«J’aurais voulu voir Khamenei derrière les barreaux, devant la justice de notre pays», par la cinéaste iranienne Maryam Tafakory
Permettez-moi d’aborder un sujet plus urgent que mon travail : ce que vos médias passent sous silence. Je ne vois pas quelle souffrance les films peuvent «guérir» en ce moment (pour paraphraser une réplique de mon film Razeh-del).
J’ai grandi en Iran. J’y ai passé la majeure partie de mon existence. C’est toujours mon pays. Voir la souffrance de mon peuple, de ma famille, de mes amis, être instrumentalisée pour légitimer la guerre, tandis que les médias occidentaux amplifient certaines voix et en effacent d’autres, c’est le cauchemar dans lequel nous vivons.

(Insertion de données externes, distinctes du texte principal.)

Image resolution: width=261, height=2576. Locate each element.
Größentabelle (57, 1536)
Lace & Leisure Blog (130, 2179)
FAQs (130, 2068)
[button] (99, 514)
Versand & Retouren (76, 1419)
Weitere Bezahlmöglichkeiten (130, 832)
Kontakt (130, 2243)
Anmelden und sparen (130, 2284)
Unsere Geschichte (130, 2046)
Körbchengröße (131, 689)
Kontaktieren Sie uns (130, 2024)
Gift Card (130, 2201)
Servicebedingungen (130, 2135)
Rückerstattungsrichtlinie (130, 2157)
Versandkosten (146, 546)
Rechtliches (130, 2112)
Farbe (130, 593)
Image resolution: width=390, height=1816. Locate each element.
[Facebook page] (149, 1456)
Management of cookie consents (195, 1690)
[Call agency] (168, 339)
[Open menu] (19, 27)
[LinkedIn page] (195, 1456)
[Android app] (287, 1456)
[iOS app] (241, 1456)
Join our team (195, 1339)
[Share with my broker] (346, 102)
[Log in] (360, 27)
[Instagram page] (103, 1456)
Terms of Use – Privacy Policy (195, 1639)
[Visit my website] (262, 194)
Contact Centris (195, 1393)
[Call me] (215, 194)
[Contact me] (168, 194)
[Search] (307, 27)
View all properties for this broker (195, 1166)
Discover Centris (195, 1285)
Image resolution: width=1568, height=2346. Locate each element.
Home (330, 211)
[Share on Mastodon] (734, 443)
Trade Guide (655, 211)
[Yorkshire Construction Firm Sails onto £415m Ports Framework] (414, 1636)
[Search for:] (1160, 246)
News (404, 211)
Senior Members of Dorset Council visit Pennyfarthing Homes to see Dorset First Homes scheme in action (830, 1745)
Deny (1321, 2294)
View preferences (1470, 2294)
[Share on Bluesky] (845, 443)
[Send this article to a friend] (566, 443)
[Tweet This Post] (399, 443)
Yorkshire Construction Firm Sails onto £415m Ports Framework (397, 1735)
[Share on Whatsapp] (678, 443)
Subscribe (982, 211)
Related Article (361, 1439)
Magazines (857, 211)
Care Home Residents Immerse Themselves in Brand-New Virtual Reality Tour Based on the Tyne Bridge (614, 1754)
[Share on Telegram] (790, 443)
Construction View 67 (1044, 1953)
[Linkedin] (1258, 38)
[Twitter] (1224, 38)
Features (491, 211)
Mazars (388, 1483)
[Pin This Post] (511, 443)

On trouve rarement dans les médias mainstream français des voix qui s’opposent sans équivoque à la guerre. Au contraire, ils donnent la parole à des célébrités iraniennes qui la justifient, certaines allant même jusqu’à écrire directement au président américain, sachant pertinemment que «l’intervention» qu’elles lui réclament signifie bombarder notre peuple. Samedi, une attaque contre une école primaire de filles dans le sud de l’Iran a tué plus d’une centaine d’enfants.